ENTRIES PROVIDED »
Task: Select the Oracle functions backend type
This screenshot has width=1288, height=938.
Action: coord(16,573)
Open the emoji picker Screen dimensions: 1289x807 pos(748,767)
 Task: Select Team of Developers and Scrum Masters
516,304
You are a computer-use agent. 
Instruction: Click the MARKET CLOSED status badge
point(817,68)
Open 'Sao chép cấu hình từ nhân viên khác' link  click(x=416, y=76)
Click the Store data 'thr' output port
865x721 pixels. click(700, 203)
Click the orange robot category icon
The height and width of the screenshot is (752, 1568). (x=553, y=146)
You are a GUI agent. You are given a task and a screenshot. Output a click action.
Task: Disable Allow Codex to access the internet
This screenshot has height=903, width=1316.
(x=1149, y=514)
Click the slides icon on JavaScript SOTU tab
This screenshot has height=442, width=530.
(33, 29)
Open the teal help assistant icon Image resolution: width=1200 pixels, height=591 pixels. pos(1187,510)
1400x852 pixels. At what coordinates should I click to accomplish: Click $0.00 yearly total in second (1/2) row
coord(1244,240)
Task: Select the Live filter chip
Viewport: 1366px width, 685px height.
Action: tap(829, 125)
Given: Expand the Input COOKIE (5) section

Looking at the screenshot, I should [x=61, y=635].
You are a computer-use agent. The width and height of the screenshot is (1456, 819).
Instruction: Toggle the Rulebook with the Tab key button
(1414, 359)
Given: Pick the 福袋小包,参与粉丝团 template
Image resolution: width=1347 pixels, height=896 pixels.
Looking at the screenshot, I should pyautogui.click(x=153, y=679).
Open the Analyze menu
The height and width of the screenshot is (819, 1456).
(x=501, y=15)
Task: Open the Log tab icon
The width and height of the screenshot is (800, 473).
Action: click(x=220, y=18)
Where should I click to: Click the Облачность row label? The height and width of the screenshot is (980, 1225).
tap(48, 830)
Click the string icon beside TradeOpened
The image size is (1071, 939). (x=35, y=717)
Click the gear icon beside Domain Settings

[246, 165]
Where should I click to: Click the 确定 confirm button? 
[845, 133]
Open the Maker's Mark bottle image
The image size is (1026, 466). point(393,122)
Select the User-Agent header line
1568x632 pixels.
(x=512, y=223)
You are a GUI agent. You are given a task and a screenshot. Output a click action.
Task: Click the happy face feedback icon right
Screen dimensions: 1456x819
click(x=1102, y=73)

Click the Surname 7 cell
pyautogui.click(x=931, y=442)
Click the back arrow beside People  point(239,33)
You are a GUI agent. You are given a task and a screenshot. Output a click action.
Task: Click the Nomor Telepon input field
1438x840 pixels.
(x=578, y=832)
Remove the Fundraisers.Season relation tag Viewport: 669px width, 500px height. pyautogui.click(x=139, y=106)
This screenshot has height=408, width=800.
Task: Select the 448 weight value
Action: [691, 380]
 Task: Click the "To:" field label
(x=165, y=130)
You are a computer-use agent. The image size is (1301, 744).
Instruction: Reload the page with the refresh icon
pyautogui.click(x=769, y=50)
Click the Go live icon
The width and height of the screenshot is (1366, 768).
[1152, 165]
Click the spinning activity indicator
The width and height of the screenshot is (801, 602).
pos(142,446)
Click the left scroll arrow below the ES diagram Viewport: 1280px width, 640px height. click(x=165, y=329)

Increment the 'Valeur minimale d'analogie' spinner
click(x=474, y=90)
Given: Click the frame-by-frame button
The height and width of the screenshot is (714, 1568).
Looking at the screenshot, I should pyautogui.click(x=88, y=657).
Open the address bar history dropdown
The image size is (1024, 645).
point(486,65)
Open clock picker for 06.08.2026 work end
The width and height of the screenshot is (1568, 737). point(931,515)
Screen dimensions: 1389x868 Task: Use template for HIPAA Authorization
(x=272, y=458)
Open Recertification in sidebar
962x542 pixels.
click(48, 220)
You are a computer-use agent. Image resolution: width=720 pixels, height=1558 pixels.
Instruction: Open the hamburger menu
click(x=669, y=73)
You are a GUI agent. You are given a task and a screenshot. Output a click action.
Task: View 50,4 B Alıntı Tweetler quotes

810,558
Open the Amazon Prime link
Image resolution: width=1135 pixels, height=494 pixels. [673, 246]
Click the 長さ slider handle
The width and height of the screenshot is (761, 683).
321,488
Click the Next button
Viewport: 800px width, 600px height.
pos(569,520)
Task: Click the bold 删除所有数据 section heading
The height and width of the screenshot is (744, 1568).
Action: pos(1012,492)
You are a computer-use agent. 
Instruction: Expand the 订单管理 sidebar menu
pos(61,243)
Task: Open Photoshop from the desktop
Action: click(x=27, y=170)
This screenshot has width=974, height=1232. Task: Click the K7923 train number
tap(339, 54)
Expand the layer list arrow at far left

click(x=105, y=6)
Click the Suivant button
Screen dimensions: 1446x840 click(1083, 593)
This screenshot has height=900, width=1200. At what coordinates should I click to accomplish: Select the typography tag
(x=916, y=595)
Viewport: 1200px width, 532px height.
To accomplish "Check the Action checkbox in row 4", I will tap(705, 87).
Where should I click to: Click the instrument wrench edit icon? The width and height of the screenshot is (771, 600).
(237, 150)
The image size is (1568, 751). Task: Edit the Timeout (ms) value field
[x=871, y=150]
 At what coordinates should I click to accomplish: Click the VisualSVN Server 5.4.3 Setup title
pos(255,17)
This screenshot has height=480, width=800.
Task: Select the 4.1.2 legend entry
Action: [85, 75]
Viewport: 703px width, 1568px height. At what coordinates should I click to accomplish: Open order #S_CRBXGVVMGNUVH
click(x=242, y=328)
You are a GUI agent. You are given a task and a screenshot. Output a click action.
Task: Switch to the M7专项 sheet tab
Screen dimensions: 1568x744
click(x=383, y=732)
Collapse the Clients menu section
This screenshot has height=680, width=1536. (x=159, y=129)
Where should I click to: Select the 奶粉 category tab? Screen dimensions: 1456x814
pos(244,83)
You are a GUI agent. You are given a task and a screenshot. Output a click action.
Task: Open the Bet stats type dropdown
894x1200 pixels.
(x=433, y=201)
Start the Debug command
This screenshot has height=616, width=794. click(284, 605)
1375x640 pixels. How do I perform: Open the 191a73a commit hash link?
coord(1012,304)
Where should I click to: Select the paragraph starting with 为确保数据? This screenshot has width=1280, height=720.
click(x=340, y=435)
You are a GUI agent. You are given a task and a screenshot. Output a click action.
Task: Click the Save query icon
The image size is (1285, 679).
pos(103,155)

YOUR INSTRUCTIONS » Reproduce verbatim the lines above, from the line with "Click the orange robot category icon" through the line with "Task: Disable Allow".

TASK RESPONSE »
Click the orange robot category icon
The height and width of the screenshot is (752, 1568). (x=553, y=146)
You are a GUI agent. You are given a task and a screenshot. Output a click action.
Task: Disable Allow Codex to access the internet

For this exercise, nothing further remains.